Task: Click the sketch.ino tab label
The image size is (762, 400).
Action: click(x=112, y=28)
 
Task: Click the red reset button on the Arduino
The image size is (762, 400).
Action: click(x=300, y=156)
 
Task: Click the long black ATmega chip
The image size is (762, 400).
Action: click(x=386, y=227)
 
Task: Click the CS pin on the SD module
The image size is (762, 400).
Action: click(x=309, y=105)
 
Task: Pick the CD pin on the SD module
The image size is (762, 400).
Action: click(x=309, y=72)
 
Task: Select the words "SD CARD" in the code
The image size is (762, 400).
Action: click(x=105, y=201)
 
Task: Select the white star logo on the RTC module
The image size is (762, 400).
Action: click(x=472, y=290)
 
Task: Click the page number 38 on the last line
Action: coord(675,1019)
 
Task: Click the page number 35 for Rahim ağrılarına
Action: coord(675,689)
...
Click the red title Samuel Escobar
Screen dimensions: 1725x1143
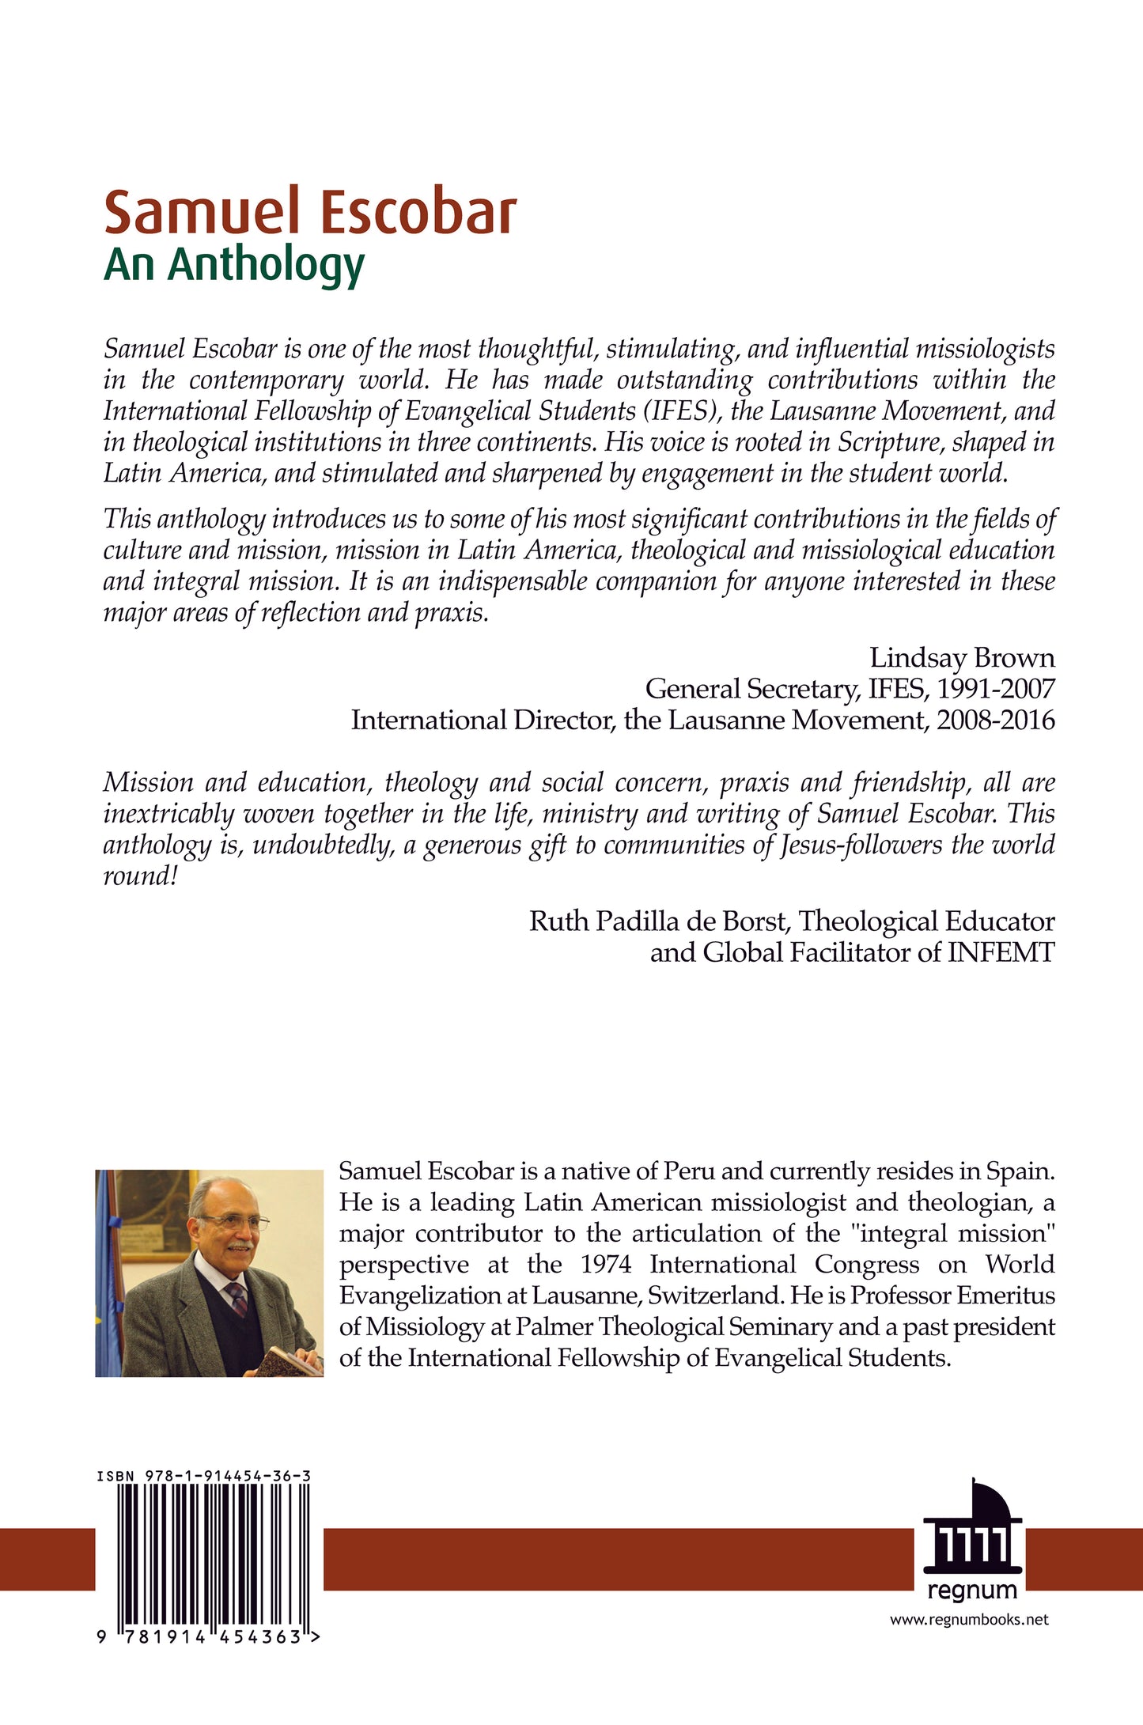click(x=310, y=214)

◆ Exercise task
Rewrite the data from the line with "Task: Click the sketch.ino tab label" up to and including the line with "Action: click(x=386, y=227)", keeping every line as it is except that each coordinate in the answers moves up by 25.

◆ The reply
Task: Click the sketch.ino tab label
The image size is (762, 400).
Action: click(x=137, y=53)
 
Task: Click the red reset button on the Arduino
The image size is (762, 400).
Action: click(x=325, y=181)
 
Task: Click the long black ATmega chip
The image size is (762, 400).
Action: click(x=411, y=252)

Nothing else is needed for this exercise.